Нунке замолчал и внимательно поглядел на Фреда. Но тот проявил свою заинтересованность лишь этим восклицанием и теперь вопросительно смотрел на начальника школы.
— Ещё там, в Австрии, узнав о вашем пребывании в лагере военнопленных, я решил: лучшей кандидатуры на воспитателя русского отдела мне не найти. Поняли?
— Пока ещё очень немногое. В общих чертах, как говорится.
— Как по-вашему, кого готовит наша школа?
— По опыту операции «Мадрид», назовём так вашу попытку проверить мою боеспособность, — диверсантов, возможно разведчиков…
— Ставлю точки над «и»: диверсантов, агентов-разведчиков и даже резидентов. Учтите, даже резидентов. В школе есть русский отдел. Кроме преподавателей специальных дисциплин, нам нужен ещё и воспитатель. И я хочу, чтобы им стали вы, Фред Шульц! Что вы на это скажете?
— Я не знаю, что входит в обязанности воспитателя.
— А догадаться, как мне кажется, ничего не стоит, особенно вам.
— Я не люблю браться за дело, руководствуясь лишь догадками.
— Мне нравится ваш деловой подход, честное слоио, нравится! Тогда не станем тратить время на излишние разговоры, а сразу же перейдём к сути дела. Воспитатель, с нашей точки зрения, это не надзиратель, следящий за поведением учеников, а своеобразный художник, завершающий обучение, шлифующий каждого из будущих агентов по заранее избранному для него образцу. Как гончар, изготовляющий посуду различного назначения. В зависимости от внешности, манеры держаться, учитывая, конечно, и умственные способности, мы готовим своих воспитанников к тем амплуа, в которых им придётся выступать в России. Одного, к примеру, на роль колхозника, второго — рабочего, третьего
— мелкого служащего, ещё кого-то — интеллигента-туриста… И, конечно, много значит национальный колорит. Необходимо, чтобы тот или иной агент не только выглядел, как русский, украинец или белорус, но и вёл себя соответственно этим национальным категориям. Малейшая ошибка, малейший просчёт могут привести к неожиданному провалу. Советская контрразведка нанесла нам немало ощутимых ударов. Многие из них можно объяснить лишь нашим пренебрежением к некоторым, казалось бы, незначительным деталям. Вы должны не только тренировать учеников, а сурово и повседневно их контролировать. Даже привычка русских завязывать шнурки на туфлях «бантиком» должна превратиться не в простое копирование, а в настоящую потребность, которая бы вошла в плоть и кровь. Это относится также к одежде, начиная от нижнего белья и носков и кончая кепкой. Кстати говоря, с ней будет всего труднее. Я и сам её ненавижу! С едой у вас тоже будет немало хлопот. Русские употребляют много хлеба. Приучайте к этому ваших учеников. Украинец любит борщ, а русский — щи. Добейтесь, чтобы национальные блюда вошли в обиход. Короче: ваша обязанность состоит в том, чтобы человек, которого мы засылаем в Россию, не там привыкал к местным условиям, а здесь, в школе.

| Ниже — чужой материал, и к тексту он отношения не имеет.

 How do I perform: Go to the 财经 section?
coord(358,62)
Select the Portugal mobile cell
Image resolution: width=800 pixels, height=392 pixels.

— А не кажется ли вам, что эта работа не по мне?
— Вы, очевидно, недооцениваете её. Как быстро забывается печальный опыт минувшей войны! Не могли же вы не знать о скандальном провале всей нашей агентурной сети в первые же дни вторжения войск райха в Россию?
— Ещё бы! Ну и поиздевались над нами во всём мире, когда узнали, что красные давно держали всю нашу агентуру на длинном поводке! — не удержался от едкой реплики Фред. — Только мы ткнулись хлоп! — и отлично засекреченной сети разведчиков как не бывало! Верно ведь? Я знаю об этих подробностях из третьих рук, возможно потому и преувеличиваю…
— К сожалению, нет! — поморщился Нунке. — В первые же дни войны нам срочно пришлось забрасывать агентов, и эта-то поспешность послужила причиной нового провала. У одного на милицейском мундире были пришиты не те пуговицы, второй не привык ходить в сапогах, третий ел не по-ихнему. И ловили наших агентов не только контрразведчики, но и само население…
— В первые дни войны я был в Одессе и отлично помню, как одесситы волокли по улицам города каждого подозрительного.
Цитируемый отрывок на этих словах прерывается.